Stop trying to control other peoples' behaviour.
OhCanada
1 year ago
Majority should rule
Majority should rule. This wishy-washy thing of stop trying to control others works in the stone age where there is a vast amount of land and if I don't like what one group doing I can move on.
We live in the cities - the majority of us - therefore a project like this that will influence society must be voted on. Period.
We are surrounded by beautiful mountains. The view is unique around the world and we block it with ugly man made shit. That stadium is just a pile of shit and if the casino goes through I will avoid downtown any way I can. I may even think about moving out of Vancouver all together. I don't want to live in a city that has become so detached from its beautiful environment. It is a crime! Crime against nature, crime against common sense and crime against society, crime against harmony and crime against everything I can think of.
In a time when we are becoming more and more detached from nature a city like Vancouver should be treated as a gem. Instead we destroy it every way can. Totally idiotic.
zalm
1 year ago
Unfortunately...
...for the most part, majority does rule. That's how Hitler got into power so often and so long.
And that's why I don't much like democracy. Except I haven't found anything better to replace it with yet.
Still looking, though...
crankypants
1 year ago
When all is said and done
When all is said and done, I don't think that Vancouver's city council's vote will be based on what is good for the area, but rather on which choice will give them the best chance of being re-elected this fall.
If they vote against it, the provincial government will find a way for the project to proceed. Senior government always finds a way to get what they want. Remember the arm twisting that Kevin Falcon brought forth with Translink to get the Rav Line approved ahead of the Evergreen Line. It took three votes, and I'm sure a good number of threats, but the now named Canada Line exists while the Evergreen Line remains a work in process.

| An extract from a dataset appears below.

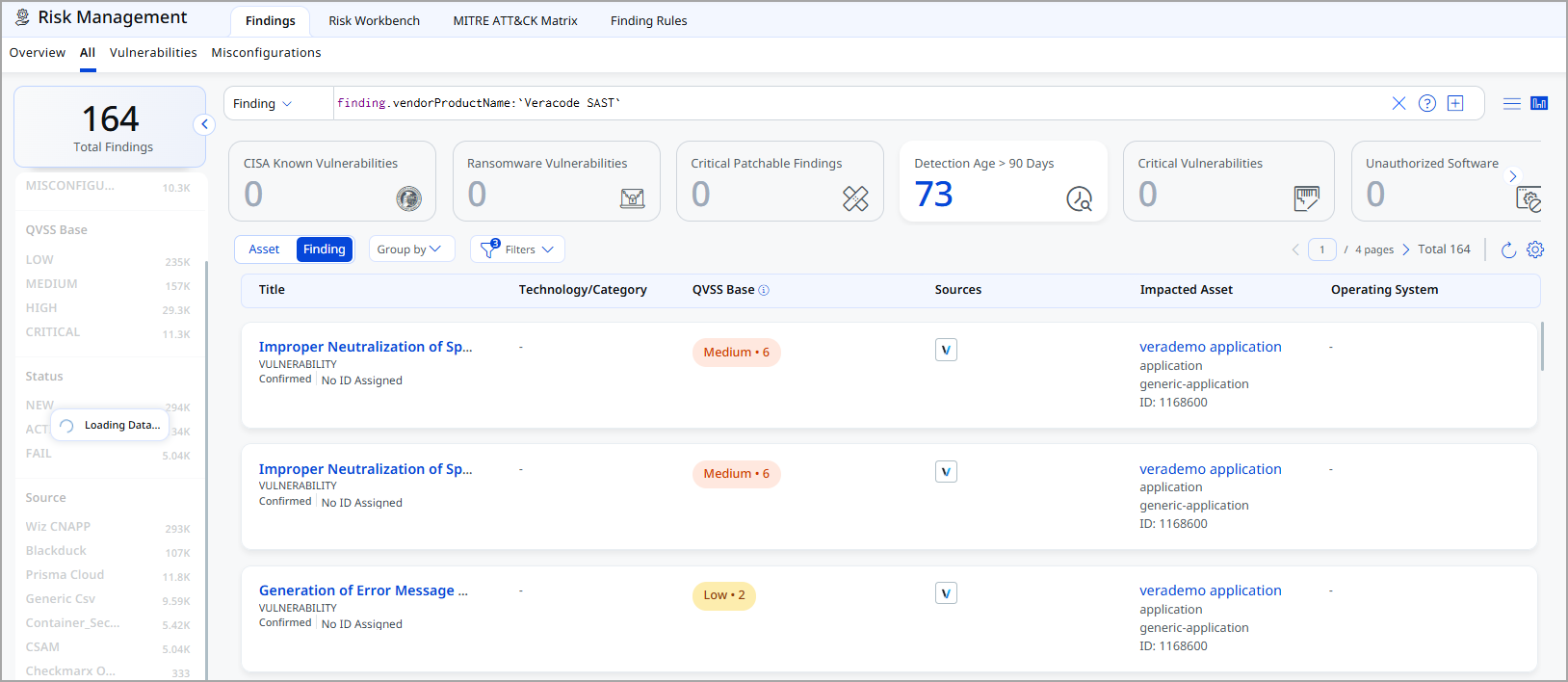1568x682 pixels.
Task: Refresh the findings table
Action: (1508, 249)
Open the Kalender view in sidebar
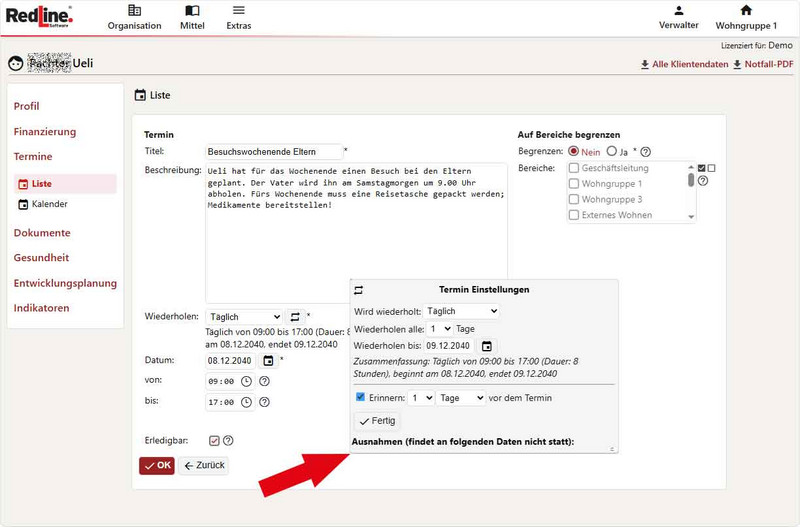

The only thing that will stop this project is if the BC Liberal Party thinks that proceeding with this new casino will cause them to lose the next election.
pwlg
1 year ago
stadium lands
We have some misconceptions about private land in Canada. None of us has the right to do whatever we want with the land deemed "private".

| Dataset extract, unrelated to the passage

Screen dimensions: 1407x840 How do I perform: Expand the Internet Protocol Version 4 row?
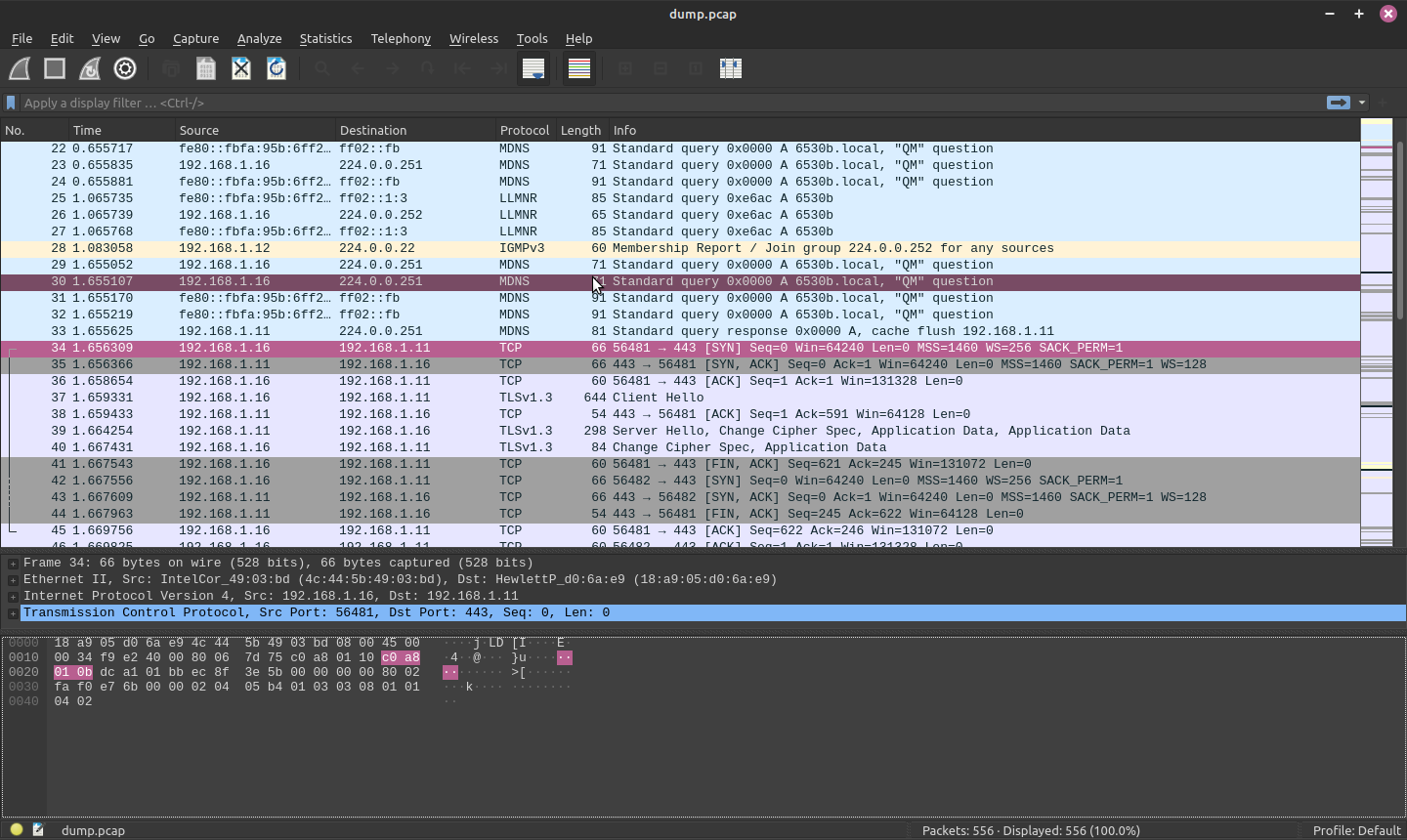13,597
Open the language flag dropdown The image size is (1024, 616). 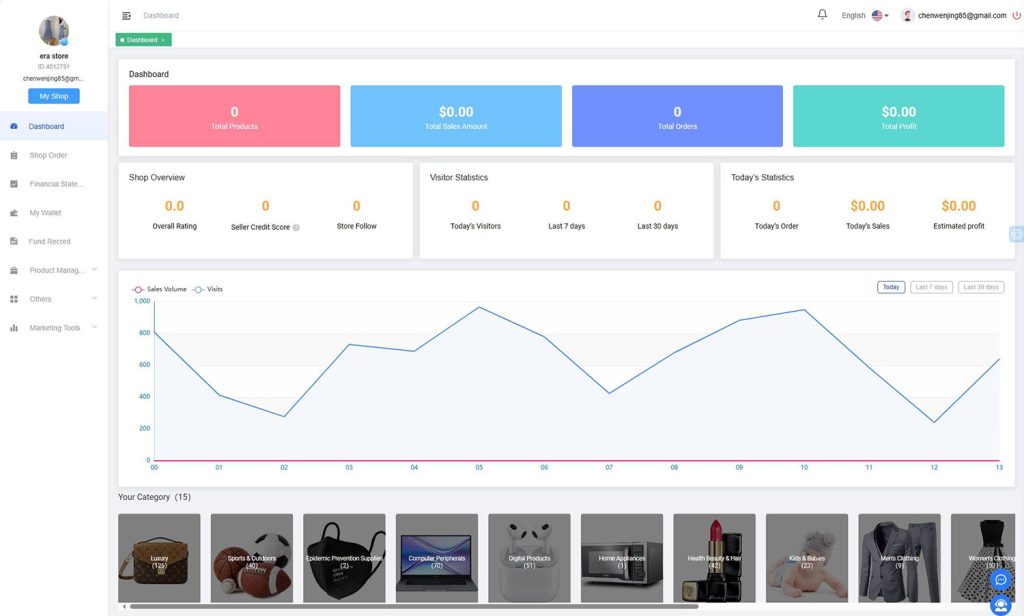click(x=878, y=15)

In cities as well as rural areas all land is under the control of local and central governments. Land use is controlled by the state through zoning, plans etc.
Land is taxed by governments and if you feel you have the right to withhold your taxes because of some erroneous belief about private land, then watch when your property is auctioned off to the highest bidder.
Land can be expropriated by governments and can be seized if associated with illegal acts.
We live in a collective society, somewhat individualistic, but we share some common beliefs in our society, like simply stopping at stop lights.
To simply associate all societal norms to fascism simply ignores the fact that societies can only operate as well as they do with shared and agreed upon rules, obligations and responsibilities and not all of these are based on removing peoples rights or determining who should be allowed to live and exist in a society as those supporting the Nazies did.
By the way, the stadium lands were public lands, lands the public had no say in the disposition of. But the public through its local authority does have a say when the land requires rezoning. A senior government can overrule the local government and it will be interesting to see how the provincial government intends on doing this if Vision actually listens to those who took their time to exercise their democratic rights in the rezoning public hearing.
Crankypants comment hits the mark in terms of politics. To whose political advantage will it be to turn down the rezoning application or to accept it or overrule it.